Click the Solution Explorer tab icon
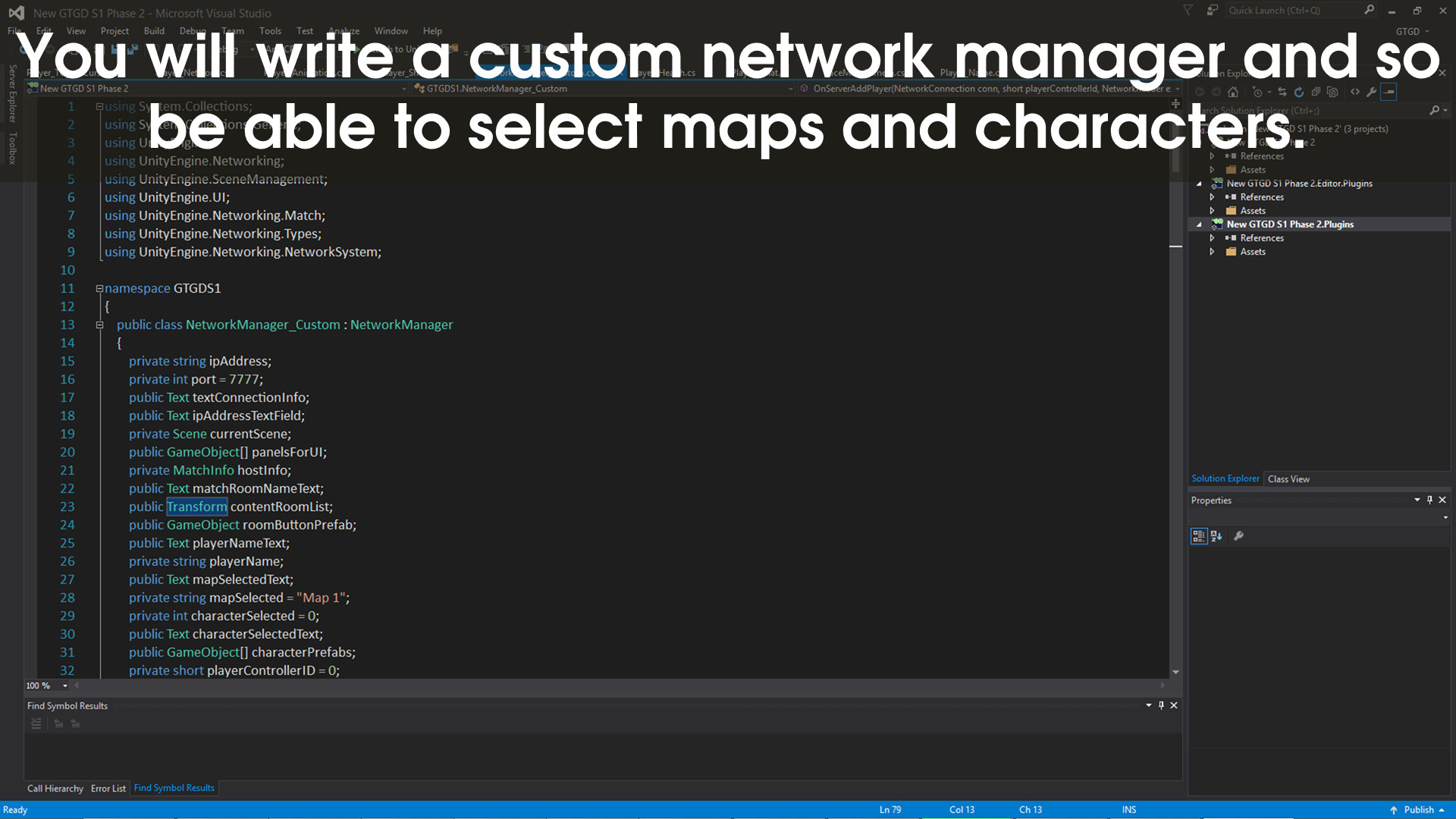Screen dimensions: 1456x819 1225,478
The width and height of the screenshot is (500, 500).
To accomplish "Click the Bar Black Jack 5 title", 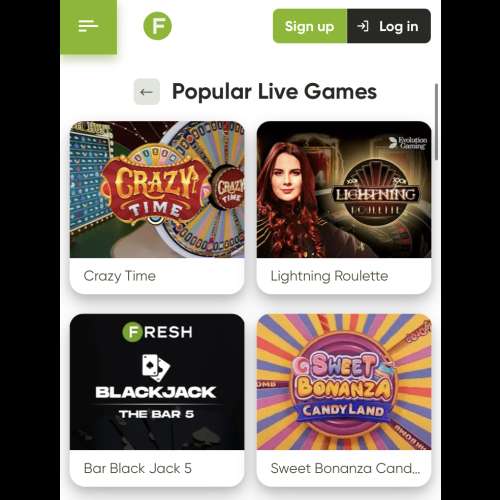I will click(x=138, y=468).
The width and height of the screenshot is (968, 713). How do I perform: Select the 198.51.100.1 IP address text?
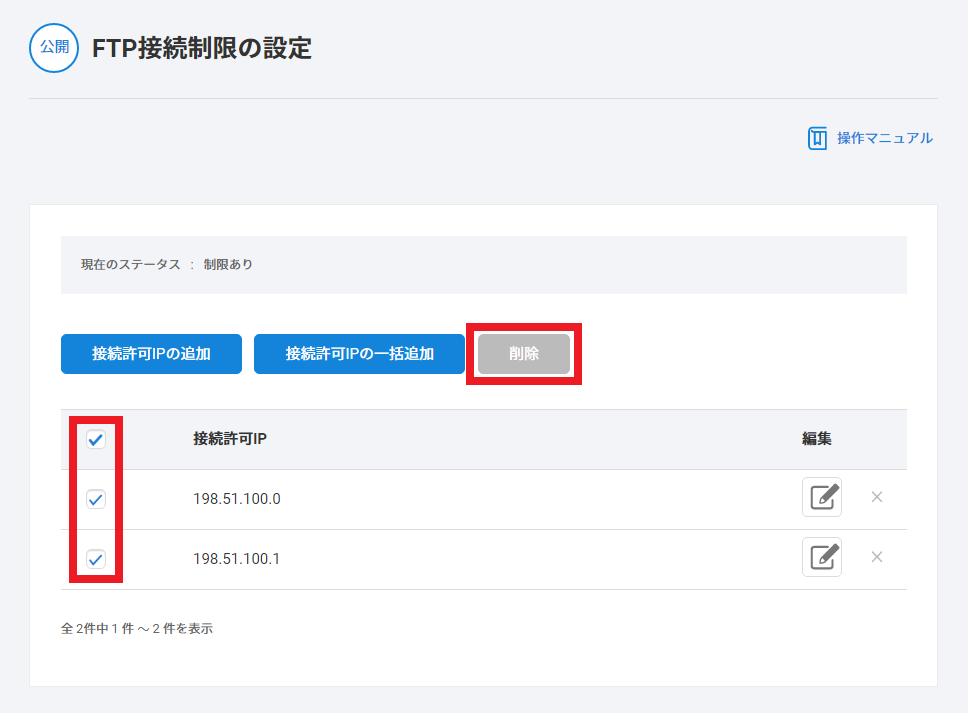click(236, 559)
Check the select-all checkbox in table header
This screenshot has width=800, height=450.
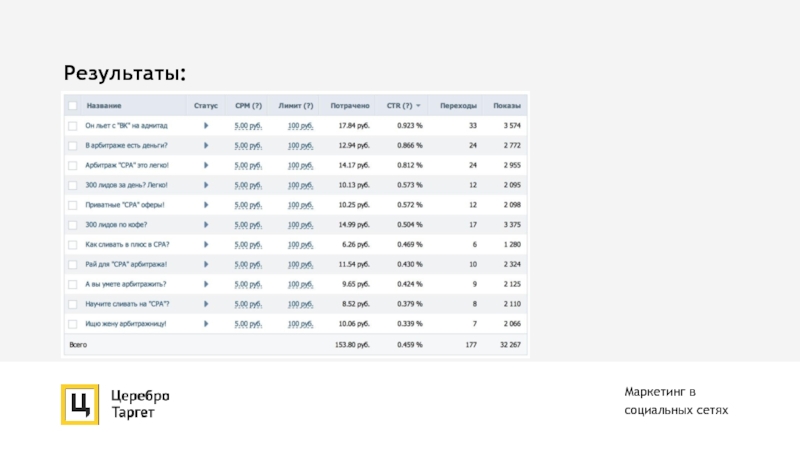71,106
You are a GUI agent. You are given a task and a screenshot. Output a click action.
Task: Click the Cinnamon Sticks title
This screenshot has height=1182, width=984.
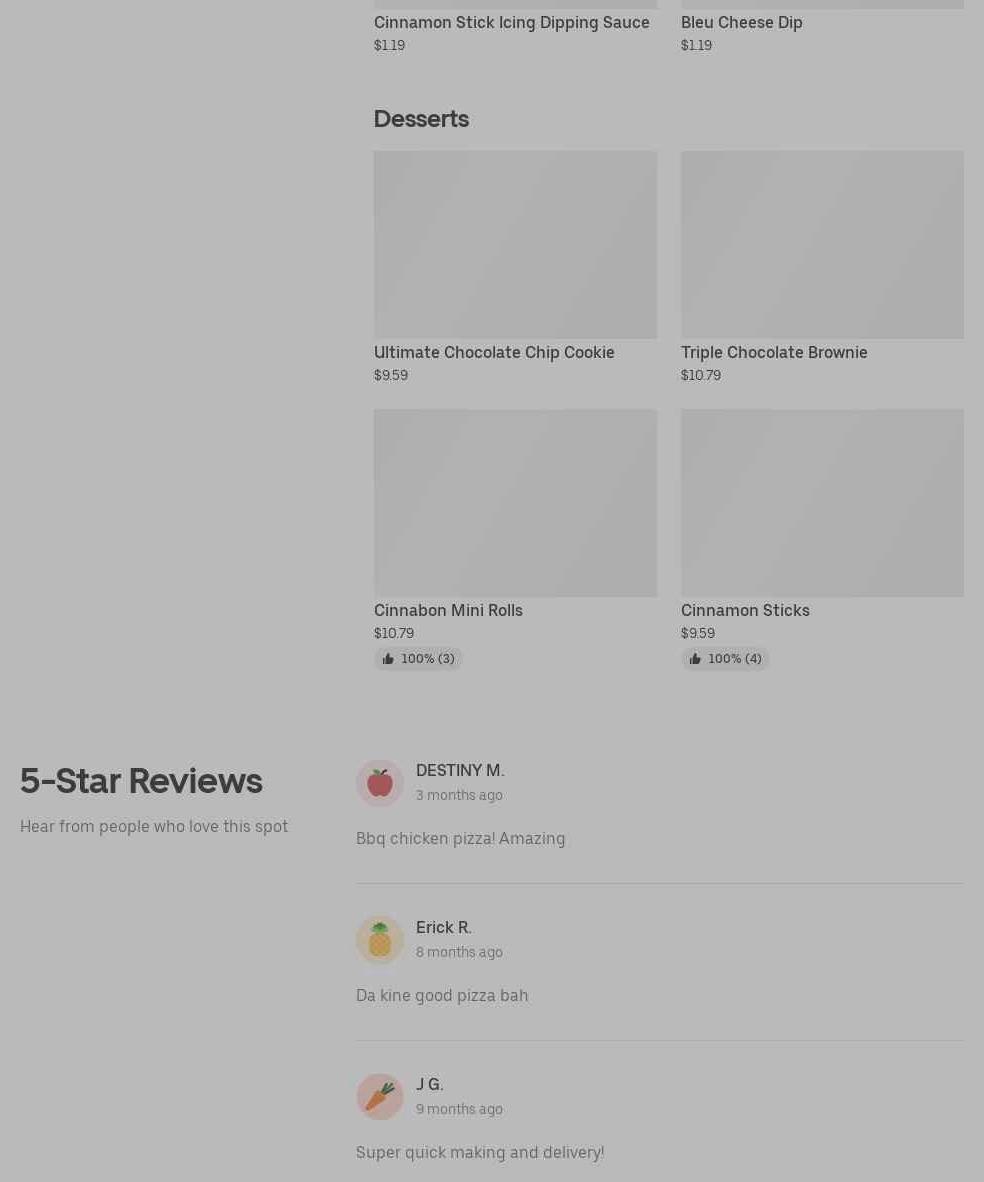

**Prompt**
Everything from the line holding "Check the select-all checkbox in table header" to the close of the records should be written out exactly, both ends included, with pictures omitted.

**Answer box**
Check the select-all checkbox in table header
This screenshot has width=800, height=450.
71,106
You are a GUI agent. You are given a task and a screenshot. Output a click action.
Task: Click the Cinnamon Sticks title
This screenshot has height=1182, width=984.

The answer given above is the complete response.